One of the important strategies for the treatment of cancer is gene therapy which has the potential to exclusively eradicate malignant cells, without any damage to the normal tissues. Gene-directed enzyme prodrug therapy (GDEPT) is a two-step gene therapy approach, where a suicide gene is directed to tumor cells. The gene encodes an enzyme that expressed intracellularly where it is able to convert a prodrug into cytotoxic metabolites. Various delivery systems have been developed to achieve the appropriate levels of tumor restricted expression of chemotherapeutic drugs. Nowadays, mesenchymal stem cells (MSCs) have been drawing great attention as cellular vehicles for gene delivery systems.

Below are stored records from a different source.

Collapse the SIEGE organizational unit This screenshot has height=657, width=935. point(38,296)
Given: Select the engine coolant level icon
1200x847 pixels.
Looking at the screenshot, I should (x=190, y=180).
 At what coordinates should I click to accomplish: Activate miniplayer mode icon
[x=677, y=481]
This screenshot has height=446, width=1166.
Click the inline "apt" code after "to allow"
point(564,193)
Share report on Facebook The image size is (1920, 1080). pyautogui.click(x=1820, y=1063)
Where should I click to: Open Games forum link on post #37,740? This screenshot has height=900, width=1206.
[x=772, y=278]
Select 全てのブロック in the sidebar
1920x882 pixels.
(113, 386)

Inherent characteristics of MSCs make them particularly attractive gene therapy tools in cell therapy. They have been used largely for their remarkable homing property towards tumor sites and availability from many different adult tissues and show anti-inflammatory actions in some cases. They do not stimulate proliferative responses of lymphocytes, suggests that MSCs have low immunogenicity and could avoid immune rejection. This review summarizes the current state of knowledge about genetically modified MSCs that enable to co-transduce a variety of therapeutic agents including suicide genes (i.e. cytosine deaminase, thymidine kinase) in order to exert potent anti-carcinogenesis against various tumors growth. Moreover, we highlighted the role of exosomes released from MSCs as new therapeutic platform for targeting various therapeutic agents. This article is protected by copyright.

Future perspective

Current data indicate that cancer incidence is steadily increasing in the World. There is high mortality statistic available in current decades. All of these highlighted the urgent need for more safer and more effective therapies. One of the principal challenges along cancer treatment is how to destroy malignant tumors without damaging healthy cells. A new approach that shows great promise in this area is employment of a suicide gene. In this way we need an appropriate carrier for therapeutic gene delivery specific to cancer site. The application of anti-cancer gene-expressing MSCs for targeted cancer therapy is a novel and promising strategy. MSCs with important characteristic such as strong tumor tropism, unlimited packaging capacity and unique immunologic tolerance, could overcome current obstacles and successfully deliver these suicide genes. Although MSCs have anticancer capacity but based on some reports could have positive role in tumor progression. Eventually more researches required to find novel insights into MSCs biology, potential clinical application and molecular mechanism for homing to tumor site.